== Dataset ==
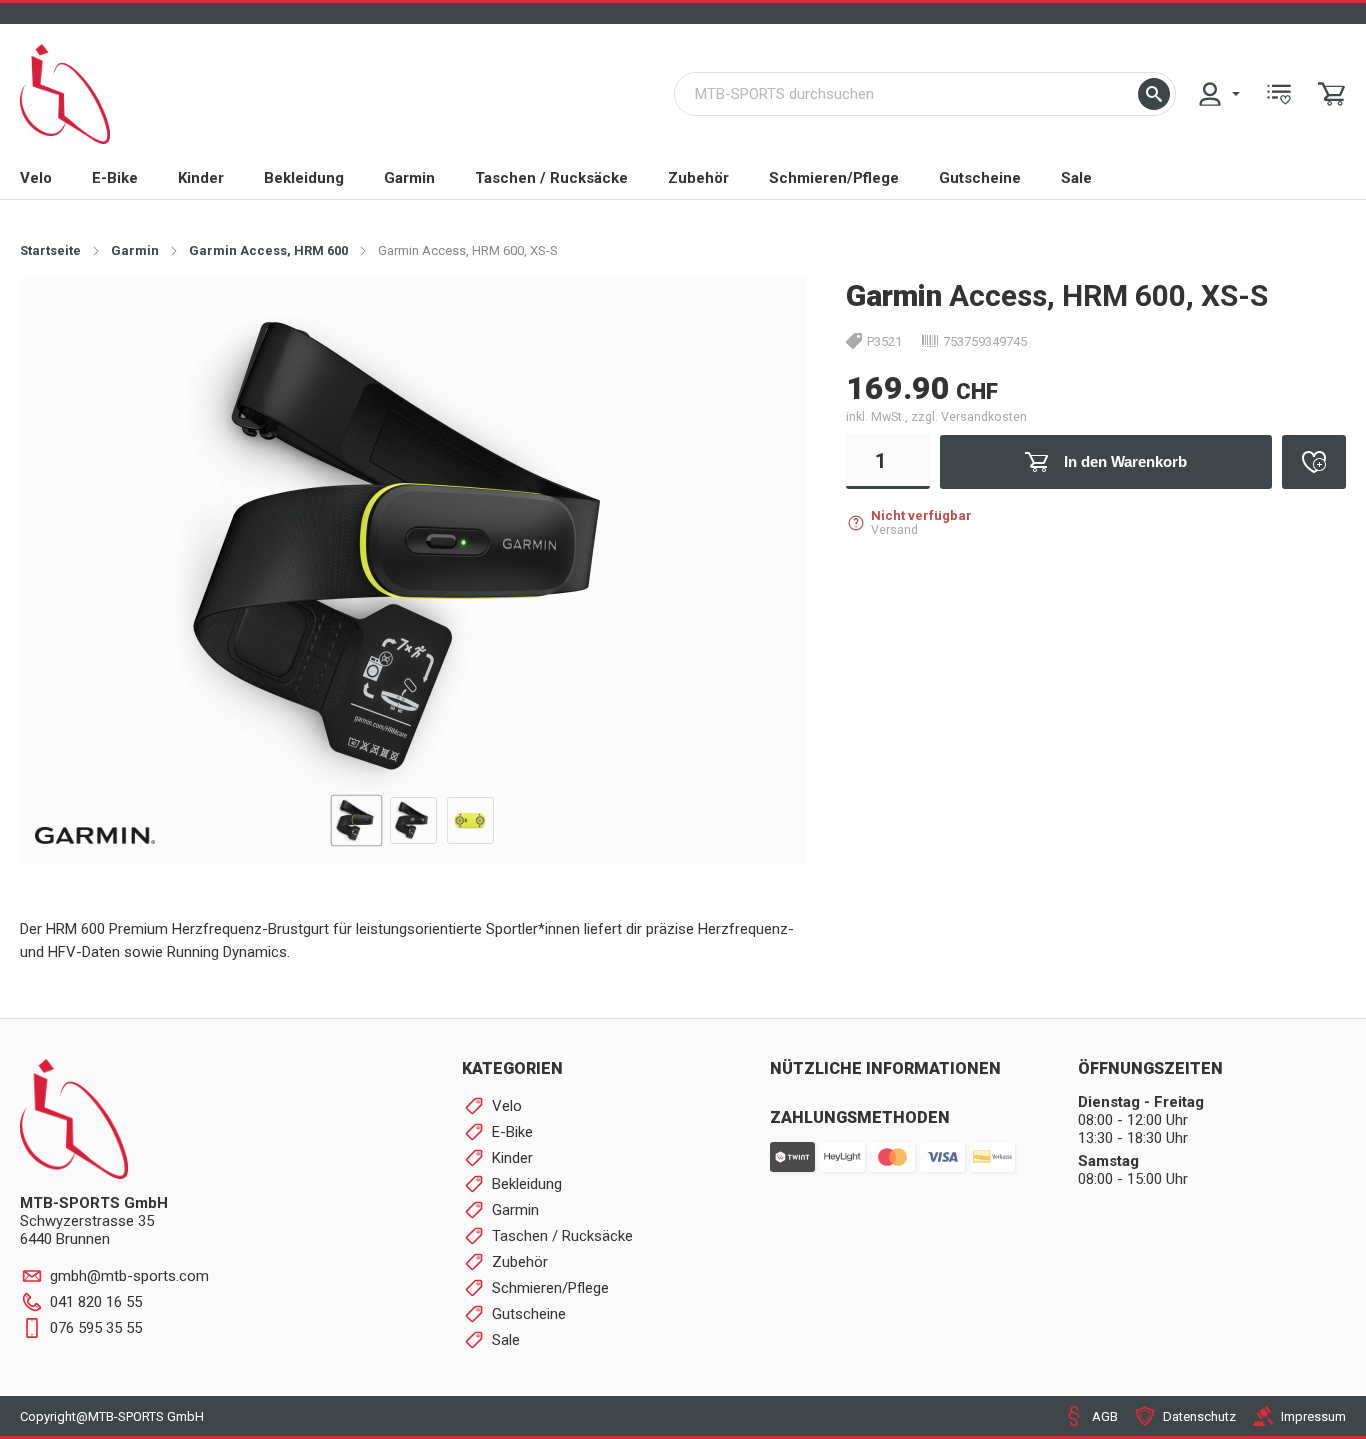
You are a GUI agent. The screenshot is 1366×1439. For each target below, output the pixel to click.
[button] (1154, 94)
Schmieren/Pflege (834, 178)
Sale (1076, 178)
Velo (36, 178)
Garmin (409, 178)
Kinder (201, 178)
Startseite (50, 250)
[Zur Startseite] (65, 94)
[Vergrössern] (758, 324)
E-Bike (115, 178)
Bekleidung (304, 178)
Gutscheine (980, 178)
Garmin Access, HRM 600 (268, 250)
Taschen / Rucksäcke (551, 178)
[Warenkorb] (1332, 94)
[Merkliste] (1279, 94)
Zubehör (698, 178)
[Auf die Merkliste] (1314, 462)
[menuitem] (1218, 94)
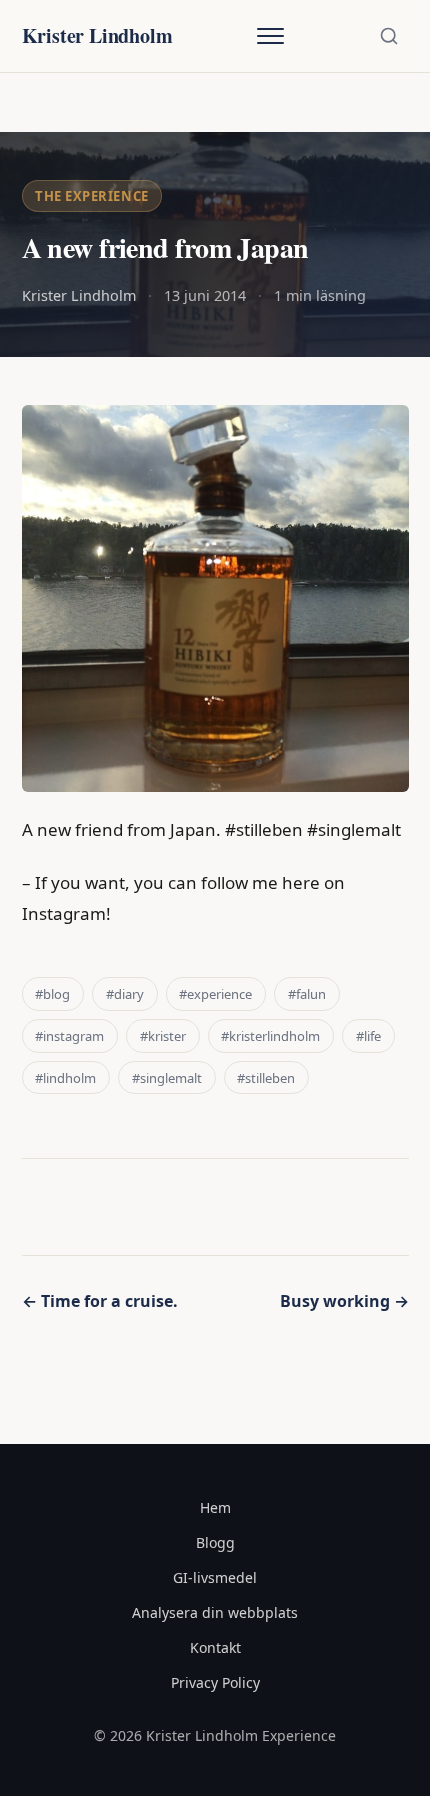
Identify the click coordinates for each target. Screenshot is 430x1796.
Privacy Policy (215, 1682)
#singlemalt (167, 1078)
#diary (125, 994)
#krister (163, 1036)
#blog (52, 994)
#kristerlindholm (270, 1036)
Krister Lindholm (97, 35)
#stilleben (266, 1078)
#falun (307, 994)
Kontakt (215, 1647)
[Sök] (389, 36)
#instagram (69, 1036)
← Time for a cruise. (100, 1301)
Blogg (215, 1542)
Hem (215, 1507)
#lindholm (65, 1078)
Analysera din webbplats (215, 1612)
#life (368, 1036)
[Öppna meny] (270, 36)
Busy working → (344, 1301)
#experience (215, 994)
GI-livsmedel (215, 1577)
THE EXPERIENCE (91, 196)
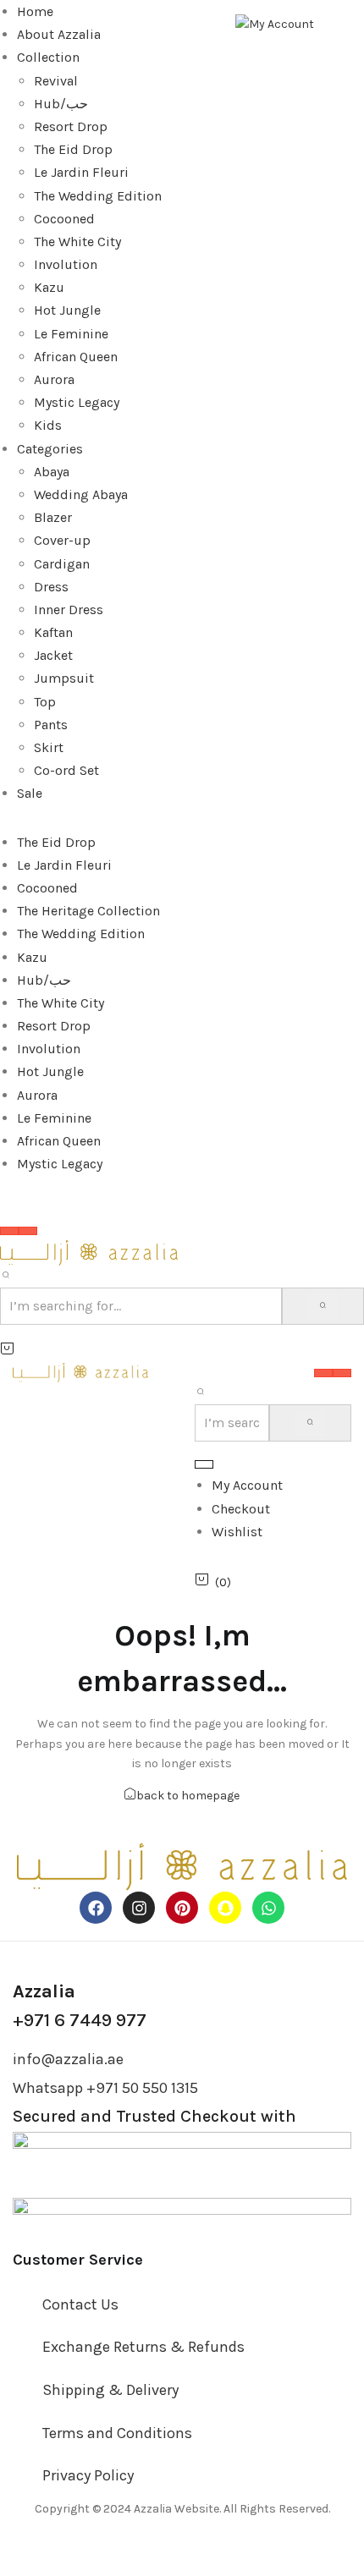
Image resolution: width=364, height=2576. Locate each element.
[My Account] (274, 23)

== Task requirements ==
The answer consists of the lines from the one holding "Taschen / Rucksäcke (551, 178)" to the end of the records, inclusive, restated exactly and without pictures.

== Answer box ==
Taschen / Rucksäcke (551, 178)
[Warenkorb] (1332, 94)
[Merkliste] (1279, 94)
Zubehör (698, 178)
[Auf die Merkliste] (1314, 462)
[menuitem] (1218, 94)
Identify the click coordinates for each target. Screenshot is 430x1796.
Privacy Policy (215, 1682)
#singlemalt (167, 1078)
#diary (125, 994)
#krister (163, 1036)
#blog (52, 994)
#kristerlindholm (270, 1036)
Krister Lindholm (97, 35)
#stilleben (266, 1078)
#falun (307, 994)
Kontakt (215, 1647)
[Sök] (389, 36)
#instagram (69, 1036)
← Time for a cruise. (100, 1301)
Blogg (215, 1542)
Hem (215, 1507)
#lindholm (65, 1078)
Analysera din webbplats (215, 1612)
#life (368, 1036)
[Öppna meny] (270, 36)
Busy working → (344, 1301)
#experience (215, 994)
GI-livsmedel (215, 1577)
THE EXPERIENCE (91, 196)
Image resolution: width=364, height=2576. Locate each element.
[My Account] (274, 23)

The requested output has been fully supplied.